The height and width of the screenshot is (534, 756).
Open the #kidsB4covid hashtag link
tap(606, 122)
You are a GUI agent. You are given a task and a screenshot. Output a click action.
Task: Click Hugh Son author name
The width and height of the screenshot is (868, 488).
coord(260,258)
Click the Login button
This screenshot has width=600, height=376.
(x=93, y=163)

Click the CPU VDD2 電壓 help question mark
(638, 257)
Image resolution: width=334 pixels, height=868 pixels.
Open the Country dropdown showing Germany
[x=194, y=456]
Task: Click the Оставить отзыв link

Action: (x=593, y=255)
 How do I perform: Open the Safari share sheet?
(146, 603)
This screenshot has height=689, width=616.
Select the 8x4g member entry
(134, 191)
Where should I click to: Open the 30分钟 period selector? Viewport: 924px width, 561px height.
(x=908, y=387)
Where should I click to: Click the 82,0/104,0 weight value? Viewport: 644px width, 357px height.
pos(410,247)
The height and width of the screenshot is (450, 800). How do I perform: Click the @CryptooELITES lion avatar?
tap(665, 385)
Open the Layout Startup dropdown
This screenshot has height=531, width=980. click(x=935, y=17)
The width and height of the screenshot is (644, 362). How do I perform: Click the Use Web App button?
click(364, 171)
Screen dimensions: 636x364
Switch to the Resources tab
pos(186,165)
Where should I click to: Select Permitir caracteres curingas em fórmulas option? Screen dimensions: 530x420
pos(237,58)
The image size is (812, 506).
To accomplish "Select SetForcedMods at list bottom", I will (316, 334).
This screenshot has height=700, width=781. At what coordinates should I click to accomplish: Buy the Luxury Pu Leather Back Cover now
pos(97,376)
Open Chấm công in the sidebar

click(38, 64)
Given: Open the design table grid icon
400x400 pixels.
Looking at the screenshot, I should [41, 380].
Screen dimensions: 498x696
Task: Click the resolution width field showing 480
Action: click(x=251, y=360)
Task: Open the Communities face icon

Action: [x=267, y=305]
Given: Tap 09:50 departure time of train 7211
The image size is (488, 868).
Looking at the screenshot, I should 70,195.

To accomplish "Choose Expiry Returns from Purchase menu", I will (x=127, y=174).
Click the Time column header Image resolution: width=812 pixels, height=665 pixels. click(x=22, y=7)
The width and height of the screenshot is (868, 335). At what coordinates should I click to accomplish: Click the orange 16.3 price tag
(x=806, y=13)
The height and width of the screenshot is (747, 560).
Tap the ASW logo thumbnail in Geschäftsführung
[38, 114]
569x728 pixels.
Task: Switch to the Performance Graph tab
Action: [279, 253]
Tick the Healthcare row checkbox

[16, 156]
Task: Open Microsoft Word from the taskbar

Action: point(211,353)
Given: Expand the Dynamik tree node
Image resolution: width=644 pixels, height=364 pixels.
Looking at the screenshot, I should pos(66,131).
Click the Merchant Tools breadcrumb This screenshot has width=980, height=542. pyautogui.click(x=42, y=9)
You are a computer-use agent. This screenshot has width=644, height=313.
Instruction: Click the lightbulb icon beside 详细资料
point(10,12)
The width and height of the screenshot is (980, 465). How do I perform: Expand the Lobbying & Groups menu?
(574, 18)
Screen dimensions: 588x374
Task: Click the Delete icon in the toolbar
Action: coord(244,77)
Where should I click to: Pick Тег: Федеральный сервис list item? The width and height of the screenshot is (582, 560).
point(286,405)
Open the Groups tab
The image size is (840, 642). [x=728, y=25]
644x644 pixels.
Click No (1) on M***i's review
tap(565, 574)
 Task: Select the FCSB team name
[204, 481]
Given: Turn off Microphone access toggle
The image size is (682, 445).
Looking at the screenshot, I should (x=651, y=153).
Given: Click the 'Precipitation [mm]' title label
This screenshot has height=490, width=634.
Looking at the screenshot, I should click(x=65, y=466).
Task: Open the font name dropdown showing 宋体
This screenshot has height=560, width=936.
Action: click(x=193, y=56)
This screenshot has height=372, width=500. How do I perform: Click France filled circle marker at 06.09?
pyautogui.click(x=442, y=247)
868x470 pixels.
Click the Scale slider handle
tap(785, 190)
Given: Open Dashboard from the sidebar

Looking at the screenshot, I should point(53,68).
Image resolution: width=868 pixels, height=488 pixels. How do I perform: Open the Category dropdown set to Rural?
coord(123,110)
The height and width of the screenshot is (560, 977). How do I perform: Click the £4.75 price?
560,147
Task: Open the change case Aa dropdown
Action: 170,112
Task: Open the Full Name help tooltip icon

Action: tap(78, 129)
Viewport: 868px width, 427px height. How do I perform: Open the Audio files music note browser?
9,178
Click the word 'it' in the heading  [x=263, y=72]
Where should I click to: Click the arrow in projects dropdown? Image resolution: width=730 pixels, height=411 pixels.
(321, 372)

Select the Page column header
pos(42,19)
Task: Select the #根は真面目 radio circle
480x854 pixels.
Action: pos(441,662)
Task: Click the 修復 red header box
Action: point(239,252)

» **What the task asks**
Write each record above out again exactly as it reads.

» **Expected answer**
The height and width of the screenshot is (534, 756).
Open the #kidsB4covid hashtag link
tap(606, 122)
You are a GUI agent. You are given a task and a screenshot. Output a click action.
Task: Click Hugh Son author name
The width and height of the screenshot is (868, 488).
coord(260,258)
Click the Login button
This screenshot has width=600, height=376.
(x=93, y=163)

Click the CPU VDD2 電壓 help question mark
(638, 257)
Image resolution: width=334 pixels, height=868 pixels.
Open the Country dropdown showing Germany
[x=194, y=456]
Task: Click the Оставить отзыв link

Action: (x=593, y=255)
 How do I perform: Open the Safari share sheet?
(146, 603)
This screenshot has height=689, width=616.
Select the 8x4g member entry
(134, 191)
Where should I click to: Open the 30分钟 period selector? Viewport: 924px width, 561px height.
(x=908, y=387)
Where should I click to: Click the 82,0/104,0 weight value? Viewport: 644px width, 357px height.
pos(410,247)
The height and width of the screenshot is (450, 800). How do I perform: Click the @CryptooELITES lion avatar?
tap(665, 385)
Open the Layout Startup dropdown
This screenshot has height=531, width=980. click(x=935, y=17)
The width and height of the screenshot is (644, 362). How do I perform: Click the Use Web App button?
click(364, 171)
Screen dimensions: 636x364
Switch to the Resources tab
pos(186,165)
Where should I click to: Select Permitir caracteres curingas em fórmulas option? Screen dimensions: 530x420
pos(237,58)
The image size is (812, 506).
To accomplish "Select SetForcedMods at list bottom", I will (316, 334).
This screenshot has height=700, width=781. At what coordinates should I click to accomplish: Buy the Luxury Pu Leather Back Cover now
pos(97,376)
Open Chấm công in the sidebar

click(38, 64)
Given: Open the design table grid icon
400x400 pixels.
Looking at the screenshot, I should [41, 380].
Screen dimensions: 498x696
Task: Click the resolution width field showing 480
Action: click(x=251, y=360)
Task: Open the Communities face icon

Action: [x=267, y=305]
Given: Tap 09:50 departure time of train 7211
The image size is (488, 868).
Looking at the screenshot, I should 70,195.

To accomplish "Choose Expiry Returns from Purchase menu", I will (x=127, y=174).
Click the Time column header Image resolution: width=812 pixels, height=665 pixels. click(x=22, y=7)
The width and height of the screenshot is (868, 335). At what coordinates should I click to accomplish: Click the orange 16.3 price tag
(x=806, y=13)
The height and width of the screenshot is (747, 560).
Tap the ASW logo thumbnail in Geschäftsführung
[38, 114]
569x728 pixels.
Task: Switch to the Performance Graph tab
Action: [279, 253]
Tick the Healthcare row checkbox

[16, 156]
Task: Open Microsoft Word from the taskbar

Action: point(211,353)
Given: Expand the Dynamik tree node
Image resolution: width=644 pixels, height=364 pixels.
Looking at the screenshot, I should pos(66,131).
Click the Merchant Tools breadcrumb This screenshot has width=980, height=542. pyautogui.click(x=42, y=9)
You are a computer-use agent. This screenshot has width=644, height=313.
Instruction: Click the lightbulb icon beside 详细资料
point(10,12)
The width and height of the screenshot is (980, 465). How do I perform: Expand the Lobbying & Groups menu?
(574, 18)
Screen dimensions: 588x374
Task: Click the Delete icon in the toolbar
Action: coord(244,77)
Where should I click to: Pick Тег: Федеральный сервис list item? The width and height of the screenshot is (582, 560).
point(286,405)
Open the Groups tab
The image size is (840, 642). [x=728, y=25]
644x644 pixels.
Click No (1) on M***i's review
tap(565, 574)
 Task: Select the FCSB team name
[204, 481]
Given: Turn off Microphone access toggle
The image size is (682, 445).
Looking at the screenshot, I should (x=651, y=153).
Given: Click the 'Precipitation [mm]' title label
This screenshot has height=490, width=634.
Looking at the screenshot, I should click(x=65, y=466).
Task: Open the font name dropdown showing 宋体
This screenshot has height=560, width=936.
Action: click(x=193, y=56)
This screenshot has height=372, width=500. How do I perform: Click France filled circle marker at 06.09?
pyautogui.click(x=442, y=247)
868x470 pixels.
Click the Scale slider handle
tap(785, 190)
Given: Open Dashboard from the sidebar

Looking at the screenshot, I should point(53,68).
Image resolution: width=868 pixels, height=488 pixels. How do I perform: Open the Category dropdown set to Rural?
coord(123,110)
The height and width of the screenshot is (560, 977). How do I perform: Click the £4.75 price?
560,147
Task: Open the change case Aa dropdown
Action: 170,112
Task: Open the Full Name help tooltip icon

Action: tap(78, 129)
Viewport: 868px width, 427px height. How do I perform: Open the Audio files music note browser?
9,178
Click the word 'it' in the heading  [x=263, y=72]
Where should I click to: Click the arrow in projects dropdown? Image resolution: width=730 pixels, height=411 pixels.
(321, 372)

Select the Page column header
pos(42,19)
Task: Select the #根は真面目 radio circle
480x854 pixels.
Action: pos(441,662)
Task: Click the 修復 red header box
Action: point(239,252)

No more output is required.